From a creative point of view, we are concerned about Entertainment's 2014 and 2015 slate, which lacks lucrative "tent pole" franchises. Anecdotally, we understand that its development pipeline is bleak, despite overspending on numerous projects. We are also disappointed to see that Sony's television business lacks new material and instead relies on old Merv Griffin Productions workhorses like Jeopardy and Wheel of Fortune. Entertainment has no hit network television shows, only one major syndicated network show– the Dr. Oz Show, and has missed the market for unscripted television.
Meanwhile, our research continues to reveal Entertainment's hidden value. We believe the Pictures unit profitability is anchored in higher margin (and higher multiple) international cable networks and television production, with the film business offering negligible profitability. This makes apples-to-apples comparisons with peer film studios (which lack the benefit of cable networks in those segments) even more unflattering. Nevertheless, we believe the film unit possesses considerable library cash flow value, currently masked by poor new production profitability, as well as significant asset value in its Culver City lot. Beyond the hidden value in the film business, we see meaningful value in the Music division, particularly in VEVO and GraceNote.

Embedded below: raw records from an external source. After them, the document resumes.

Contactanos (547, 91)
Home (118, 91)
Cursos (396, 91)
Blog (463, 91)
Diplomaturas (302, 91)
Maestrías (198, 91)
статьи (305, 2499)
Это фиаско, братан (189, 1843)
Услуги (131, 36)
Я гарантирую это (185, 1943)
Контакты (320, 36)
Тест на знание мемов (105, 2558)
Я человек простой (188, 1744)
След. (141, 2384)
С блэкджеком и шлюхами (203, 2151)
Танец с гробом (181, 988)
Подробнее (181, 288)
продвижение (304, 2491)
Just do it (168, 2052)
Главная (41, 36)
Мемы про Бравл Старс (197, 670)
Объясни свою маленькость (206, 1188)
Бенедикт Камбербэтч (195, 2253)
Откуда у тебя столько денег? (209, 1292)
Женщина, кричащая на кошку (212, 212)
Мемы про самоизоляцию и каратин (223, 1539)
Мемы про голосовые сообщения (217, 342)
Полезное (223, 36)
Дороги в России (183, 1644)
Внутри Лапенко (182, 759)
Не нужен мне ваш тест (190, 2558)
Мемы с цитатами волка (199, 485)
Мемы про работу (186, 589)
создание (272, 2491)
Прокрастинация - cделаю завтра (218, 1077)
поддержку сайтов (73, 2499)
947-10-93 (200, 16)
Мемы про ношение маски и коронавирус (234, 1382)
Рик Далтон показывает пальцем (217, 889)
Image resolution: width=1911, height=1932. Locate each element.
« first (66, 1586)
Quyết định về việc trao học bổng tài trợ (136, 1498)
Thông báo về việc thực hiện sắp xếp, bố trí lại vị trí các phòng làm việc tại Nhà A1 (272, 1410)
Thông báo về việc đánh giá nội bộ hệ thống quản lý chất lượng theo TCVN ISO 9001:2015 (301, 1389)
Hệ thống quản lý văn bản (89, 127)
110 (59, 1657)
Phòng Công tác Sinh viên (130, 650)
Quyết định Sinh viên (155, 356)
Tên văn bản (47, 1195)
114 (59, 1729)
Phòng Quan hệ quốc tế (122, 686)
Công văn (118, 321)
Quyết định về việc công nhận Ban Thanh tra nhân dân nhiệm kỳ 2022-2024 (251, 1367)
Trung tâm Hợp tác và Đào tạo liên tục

Absent a major improvement in transparency and accountability, Entertainment's fortunes are unlikely to change and Sony's full potential will remain unrealized. We are continuing to study Entertainment's businesses, uncovering opportunities for improvement in strategy, culture and operations that bolster our view that it would benefit significantly from our proposal. The suggestion that the status quo of opacity, underperformance and under-management is superior to transparency, management accountability and distinct leadership seems to be based on the misguided notion that the status quo strategy has worked over the last two decades. By contrast, our proposal for a public listing of Entertainment provides investors with a compelling opportunity – offering focused leadership, direct exposure to high-value international cable networks, significant margin improvement head-room, structural catalysts, hidden asset values and capital return. The status quo offers Sony and its shareholders only more of the same unfulfilled potential.
While CEO Hirai focuses on Electronics, Entertainment is in desperate need of proper supervision. We believe Sony's Board, which we understand continues to consider our suggestions, has plenty of reasons to worry about Entertainment and should enact our partial listing proposal quickly. A resurgent Electronics combined with a well-managed, publicly-listed Entertainment business would make for a stronger Sony and offer tremendous value for shareholders.
From Third Point's second quarter 2013 letter.